*TASK REQUIREMENTS*:
Print only what runs from the line that includes "1024x465 pixels. How" to the end of the listing, word for word, and do not include any pictures.
* * * *
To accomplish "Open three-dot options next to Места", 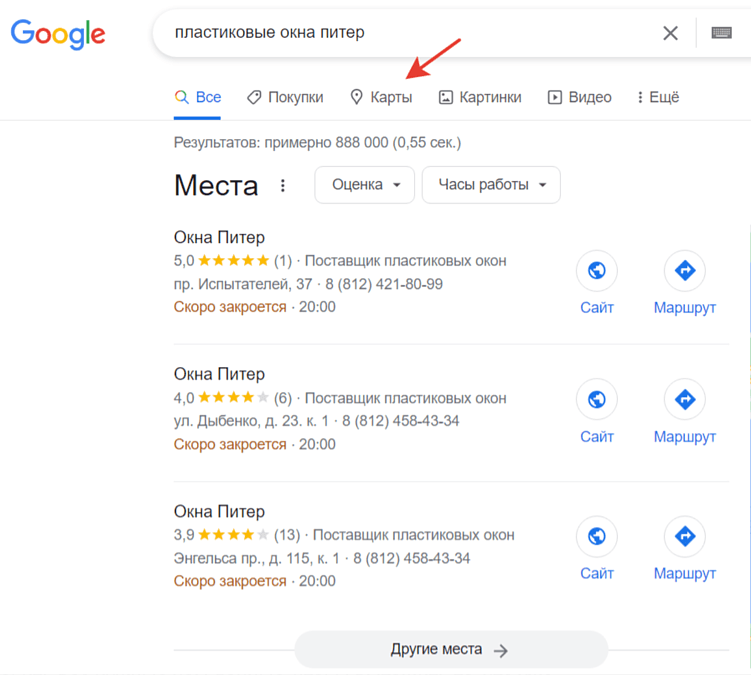I will coord(283,185).
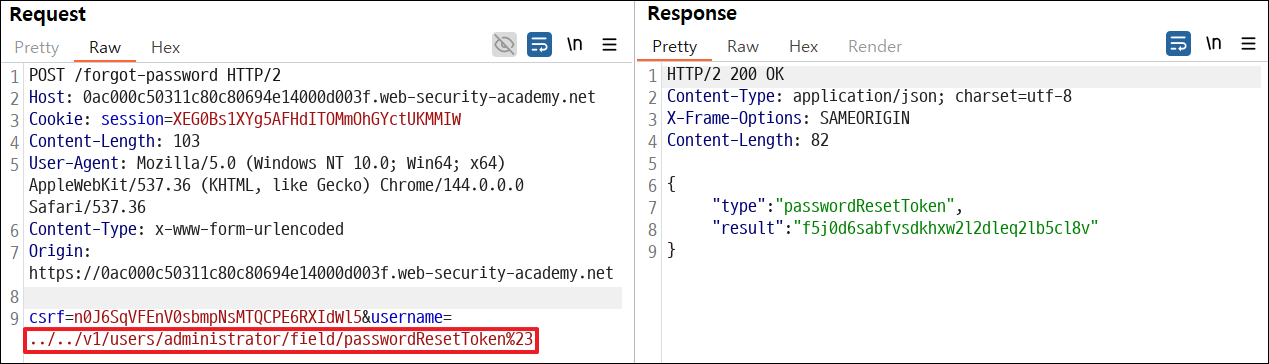Image resolution: width=1269 pixels, height=364 pixels.
Task: Select the Raw tab in Request
Action: click(105, 47)
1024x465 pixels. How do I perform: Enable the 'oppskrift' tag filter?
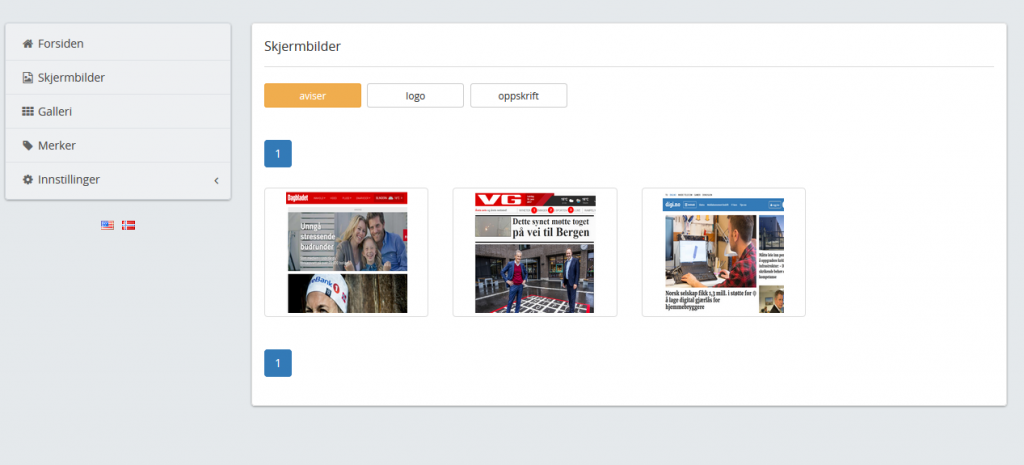tap(518, 95)
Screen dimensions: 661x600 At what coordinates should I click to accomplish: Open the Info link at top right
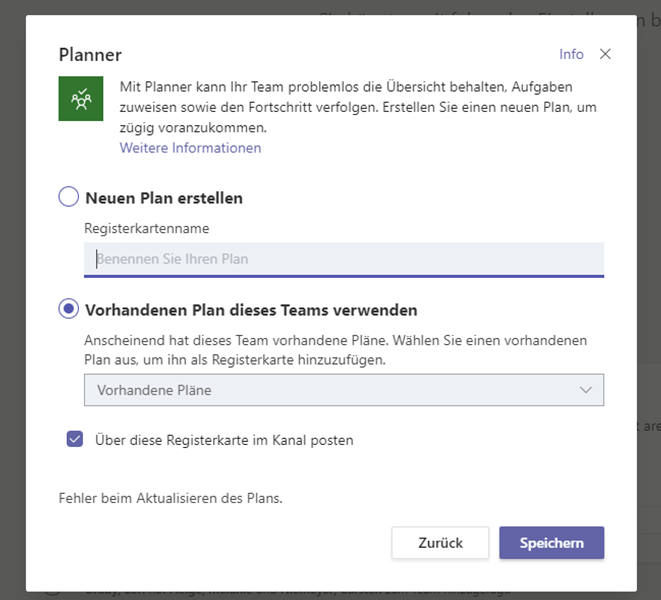click(571, 54)
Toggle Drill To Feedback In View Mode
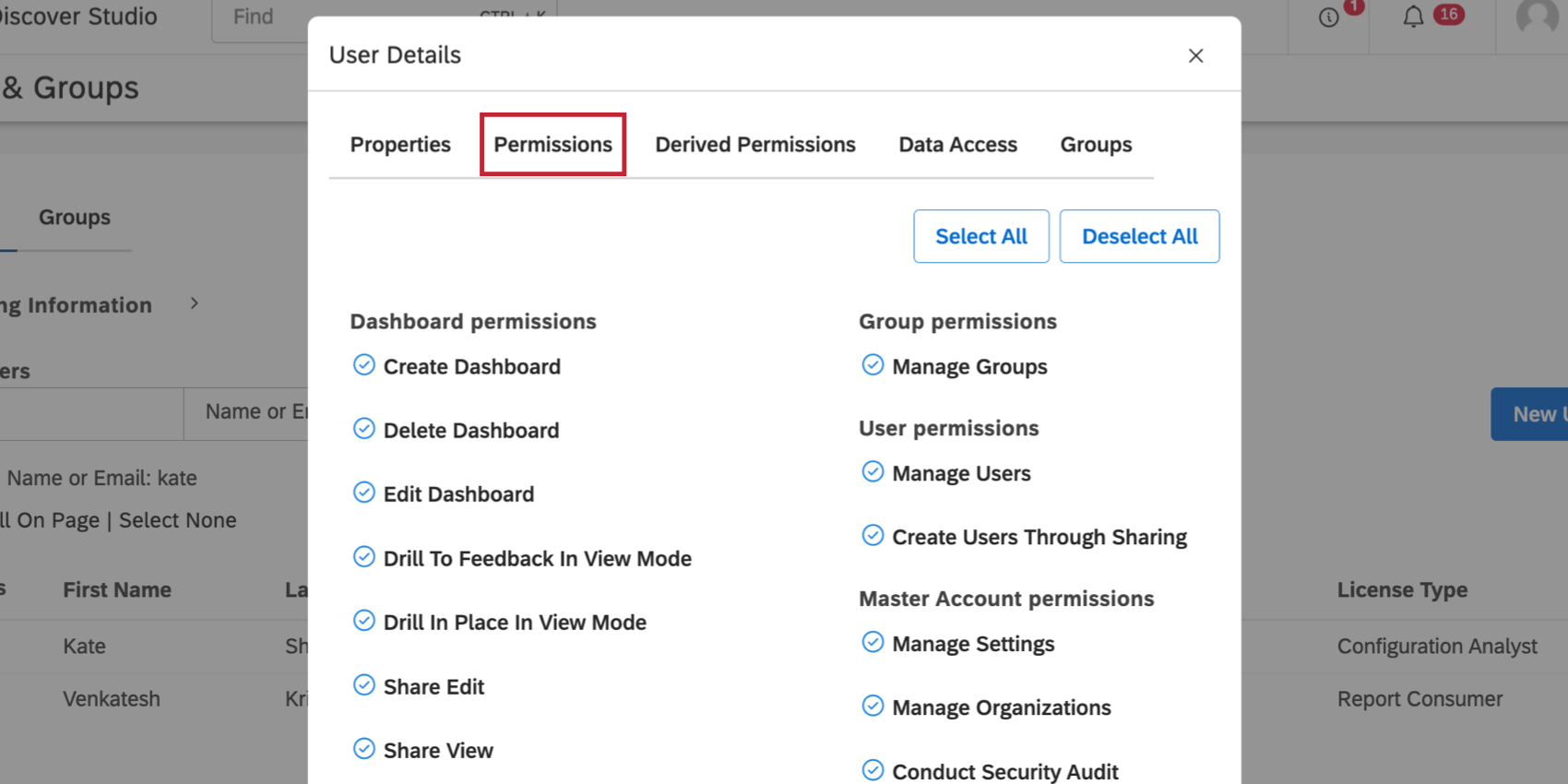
* * * *
*EXERCISE RESULT*:
1024x465 pixels. How do I perform: Enable the 'oppskrift' tag filter?
tap(518, 95)
Screen dimensions: 661x600 At what coordinates should I click to accomplish: Open the Info link at top right
click(571, 54)
Toggle Drill To Feedback In View Mode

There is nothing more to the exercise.